- ACTION ITEM
Omit all pictures and transcribe only the lines in the entries below that run from the line with "Image resolution: width=1111" through the line with "This screenshot has height=596, width=1568.".

- MATERIAL FOR THIS EXERCISE
◆ ◆ ◆ ◆ ◆ ◆ ◆

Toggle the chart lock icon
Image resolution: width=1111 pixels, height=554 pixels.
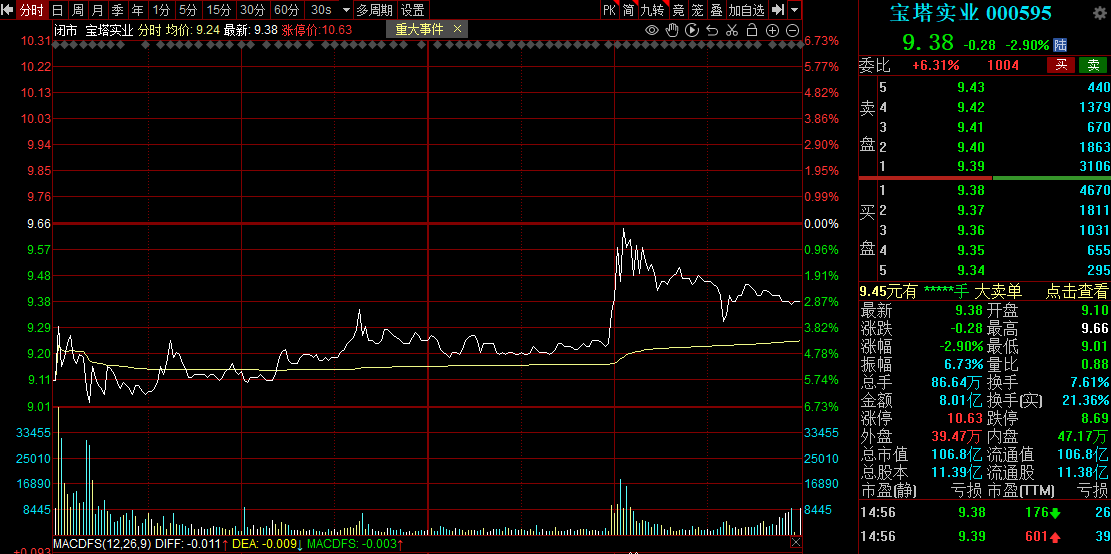click(752, 30)
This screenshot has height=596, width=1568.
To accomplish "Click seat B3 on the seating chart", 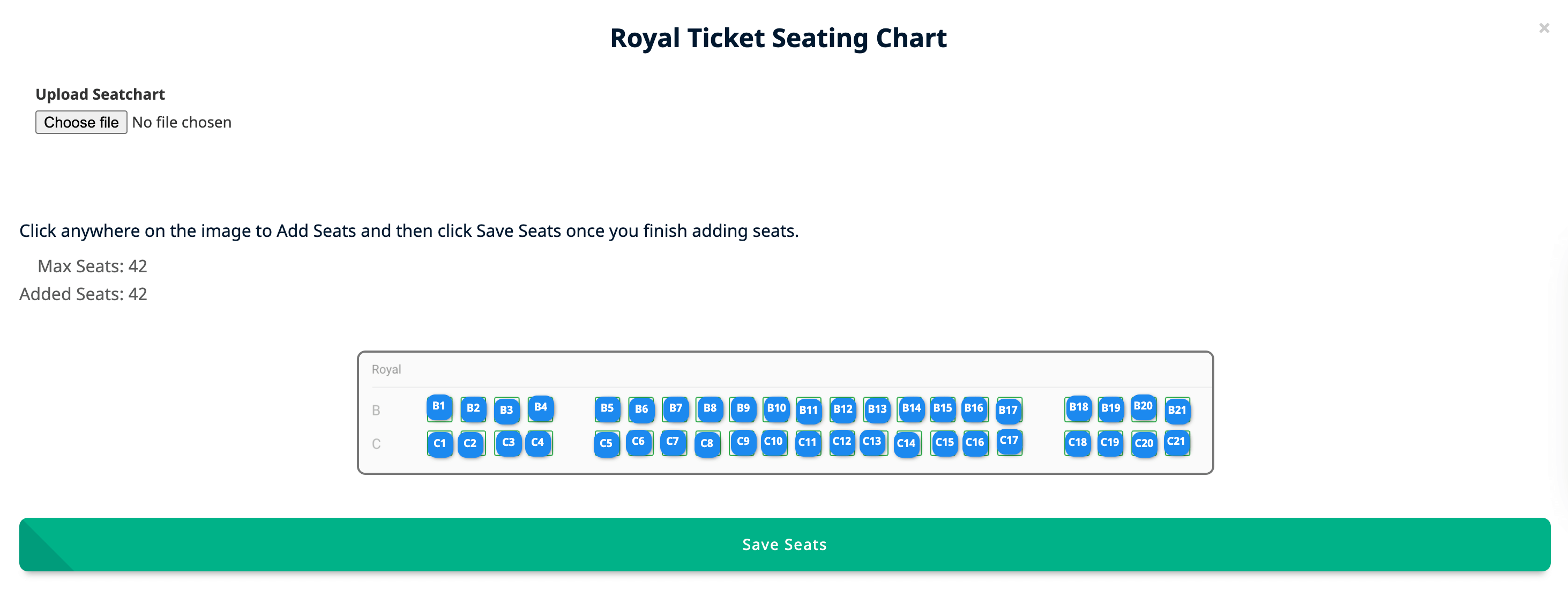I will (507, 411).
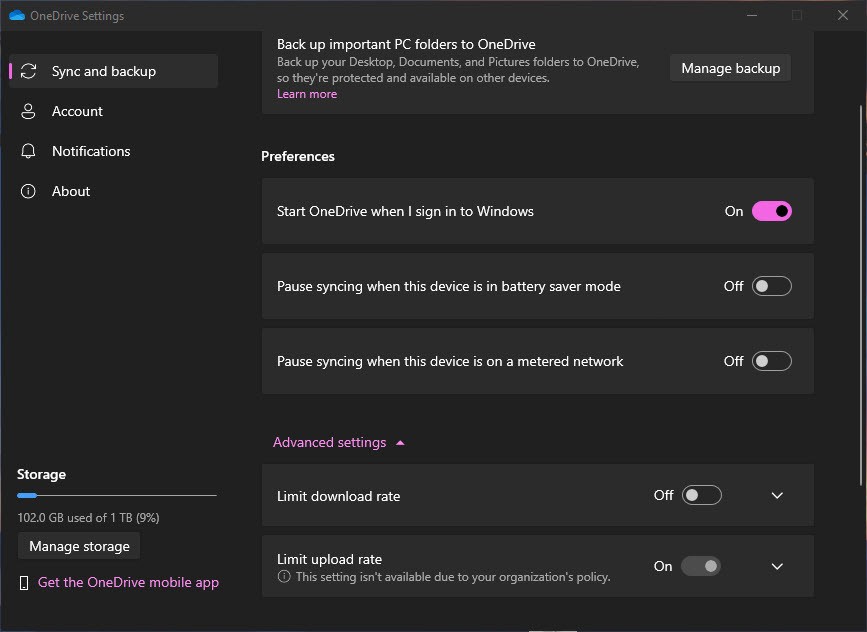Open the Notifications settings page
This screenshot has height=632, width=867.
pyautogui.click(x=90, y=151)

◆ ◆ ◆ ◆ ◆ ◆ ◆

- ANSWER SPACE
Image resolution: width=1111 pixels, height=554 pixels.
click(752, 30)
This screenshot has height=596, width=1568.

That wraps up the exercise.